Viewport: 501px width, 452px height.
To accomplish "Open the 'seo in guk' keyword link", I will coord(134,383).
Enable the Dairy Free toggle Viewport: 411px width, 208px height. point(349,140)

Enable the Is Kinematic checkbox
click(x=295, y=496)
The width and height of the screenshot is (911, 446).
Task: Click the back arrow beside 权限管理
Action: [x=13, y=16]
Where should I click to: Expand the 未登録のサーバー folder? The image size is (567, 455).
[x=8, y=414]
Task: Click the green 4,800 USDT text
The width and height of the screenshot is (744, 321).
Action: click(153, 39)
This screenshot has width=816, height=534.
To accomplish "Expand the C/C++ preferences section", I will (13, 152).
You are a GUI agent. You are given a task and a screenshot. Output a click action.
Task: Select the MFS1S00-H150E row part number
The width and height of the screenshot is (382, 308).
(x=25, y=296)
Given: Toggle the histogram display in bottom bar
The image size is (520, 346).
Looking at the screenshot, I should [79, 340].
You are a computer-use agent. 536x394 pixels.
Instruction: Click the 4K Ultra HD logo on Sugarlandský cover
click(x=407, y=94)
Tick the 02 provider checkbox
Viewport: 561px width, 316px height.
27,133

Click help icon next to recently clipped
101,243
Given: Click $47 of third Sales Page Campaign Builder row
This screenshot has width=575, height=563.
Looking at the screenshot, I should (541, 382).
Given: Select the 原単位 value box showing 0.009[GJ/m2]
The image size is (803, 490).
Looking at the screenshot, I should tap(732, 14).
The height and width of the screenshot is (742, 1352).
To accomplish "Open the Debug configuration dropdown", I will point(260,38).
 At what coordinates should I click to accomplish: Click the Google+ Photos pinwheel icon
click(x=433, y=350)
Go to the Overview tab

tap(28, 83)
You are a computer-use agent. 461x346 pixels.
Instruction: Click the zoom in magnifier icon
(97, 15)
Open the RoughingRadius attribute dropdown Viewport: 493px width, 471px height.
■ ■ ■ ■ ■
Task objective :: Within the entries above, how many lines contain "will"? Respond with the number only.

Completed task :: 3